Anja band sich die Haare hoch, dann stopfte sie ihren Kram in die Tasche.
„Na ja, ich muss dann mal los. Ist eh niemand mehr da.“
„Warte, Anja.“
Fins warf die Kippe ins Gras und sprang auf, tänzelte herum und boxte in die Luft. Er grinste wie ein Blödmann.
„Okay, okay, okay, ich mach‘s … Warum nicht heute. Pff. Scheiß doch drauf.“
Anja wippte auf den Zehen und hob die Brauen, dann setzte sie sich wieder und Fins schlenderte zum Sprungturm.
Zehn Meter, … wie der zweite Stock von einem Haus ungefähr, na und? Eh nur Wasser, ist ja kein Beton. Pff. Sprosse für Sprosse stieg er die Leitern hoch. Es war längst Abend, im Freibad unter ihm waren kaum noch Menschen und die tiefstehende Sonne ließ die Bäume am Rand der Liegewiese in einem magischen Licht erstrahlen, grün, orange, golden. Ein schöner Tag zum Sterben, dachte er. Dann war er oben, im zweiten Stock. Entschlossen ging er auf den vorderen Rand der Plattform zu und starrte dabei mit zusammengekniffenen Augen unentwegt in den roten Feuerball. Erst als er ganz vorne war, bemerkte er mit Entsetzen, dass er die rechte Hand in der Badehose hatte und an seinem Pimmel herumzupfte wie ein verängstigter Dreijähriger. Hatte Anja das gar gesehen? Grundgütiger, er schiss sich vor Angst fast in die Hose. Das war mindestens der dritte Stock.
Er strich sich eine Haarsträhne aus dem Gesicht und schloss die Augen.
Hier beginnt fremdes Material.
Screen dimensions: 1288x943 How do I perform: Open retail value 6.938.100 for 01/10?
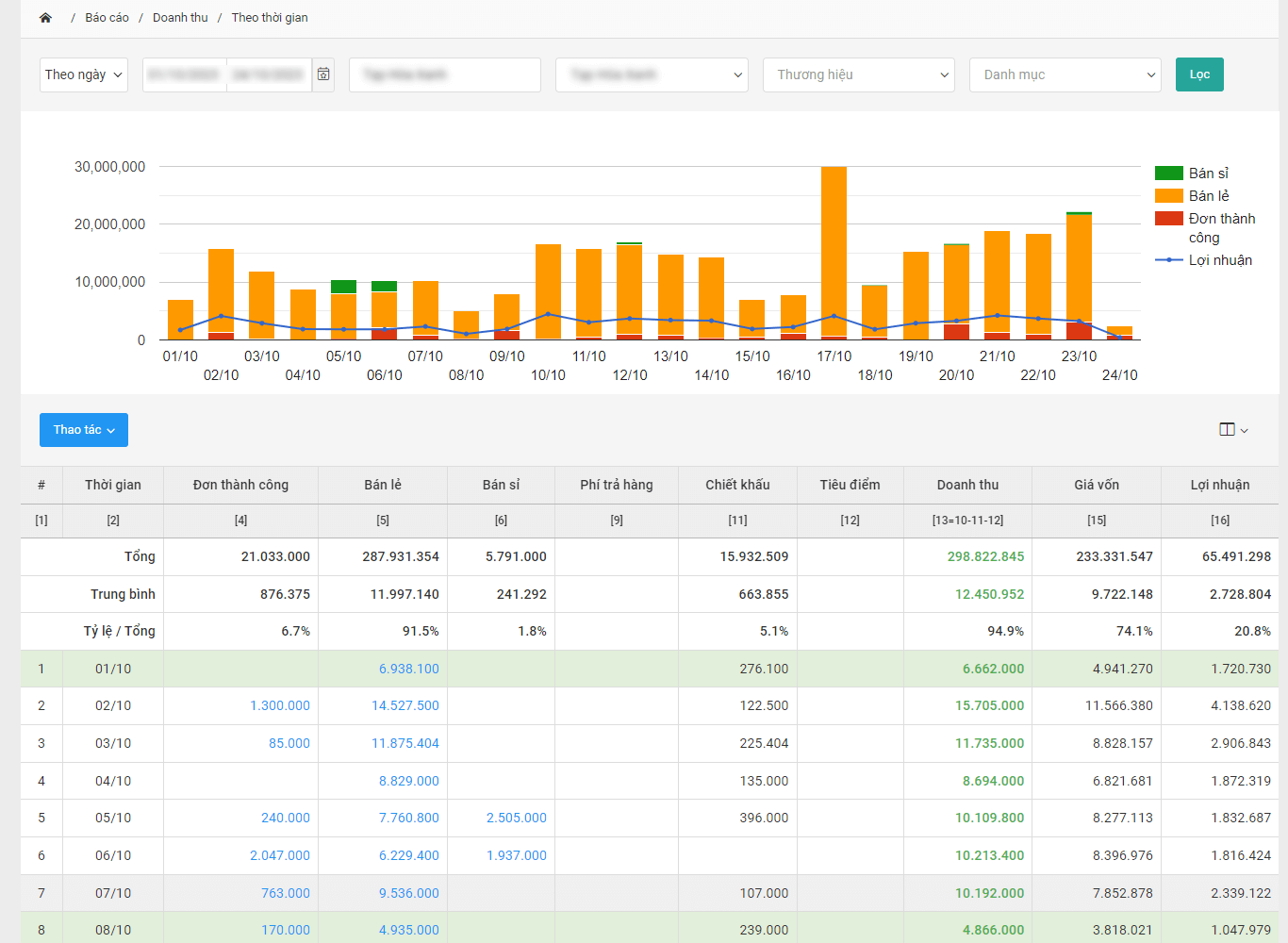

„Scheiß doch drauf“, murmelte er und sprang.

***​

„Mama, bitte. Die Alex hat sogar zwei. … Bitte, Mama.“
„Himmelherrgottnochmal, Gloria, wie oft soll ich’s dir denn noch sagen? Ein für alle Mal: Vergiss es. Vergiss es einfach. Oder meinst du etwa, wir hätten einen Geldscheißer?“
Gloria stieß Rauch an die Decke, schniefte und zog Rotz die Nase hoch.
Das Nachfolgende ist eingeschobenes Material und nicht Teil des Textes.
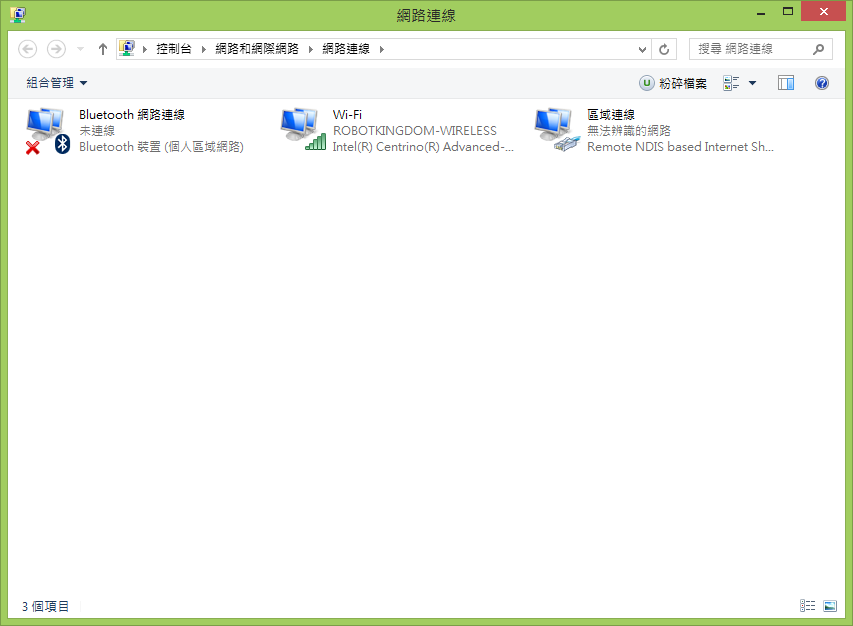Image resolution: width=853 pixels, height=626 pixels.
Task: Navigate to 控制台 in breadcrumb
Action: [174, 49]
„Was grinst’n so blöd, Doofi?“ Sie schnitt eine Grimasse und streckte ihrem Bruder die Zunge raus.
„Leck mich doch, Pickelfresse“, zischte Tommi.
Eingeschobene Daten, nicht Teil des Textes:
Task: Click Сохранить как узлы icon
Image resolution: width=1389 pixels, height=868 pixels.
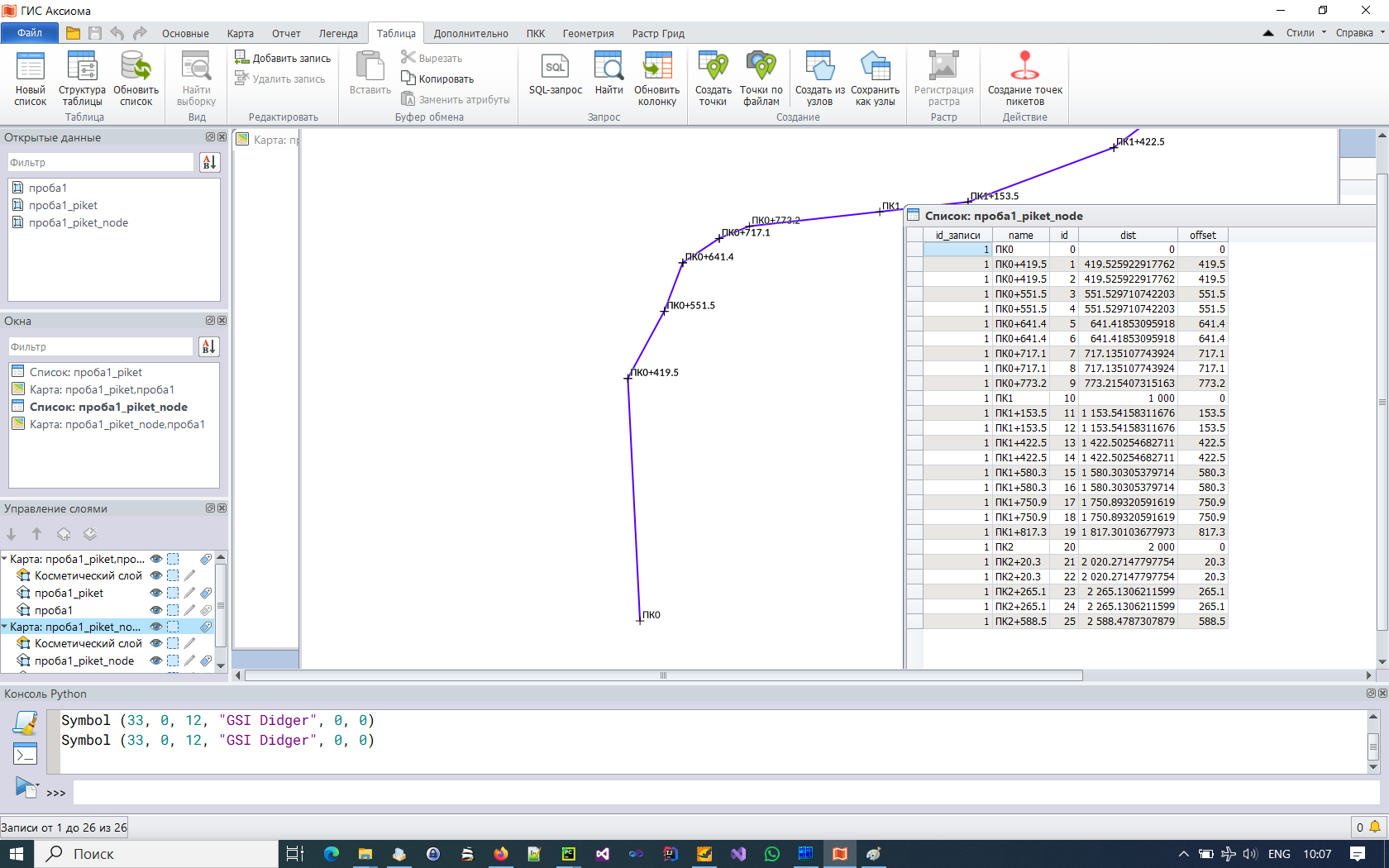Action: (x=875, y=74)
„Ihr hört jetzt sofort auf. Beide. Mach deine Aufgaben endlich fertig, Tommi. Und du nimm gefälligst die Füße vom Tisch und hol dir verdammt noch mal ein Taschentuch. Dein Geplärre ist ja nicht zum Aushalten.“
„Und wenn ich’s nicht mach?“
„Wirst schon sehen.“
Aufreizend langsam nahm Gloria die Füße vom Tisch und zog noch einmal Rotz hoch. Tommi lachte laut auf. Ihre Mutter fuhr herum und schlug Gloria ins Gesicht.
Gloria sprang so heftig auf, dass ihr Stuhl durch die Gegend flog. Tommis Glas fiel um und Kakao ergoss sich über sein Schulheft.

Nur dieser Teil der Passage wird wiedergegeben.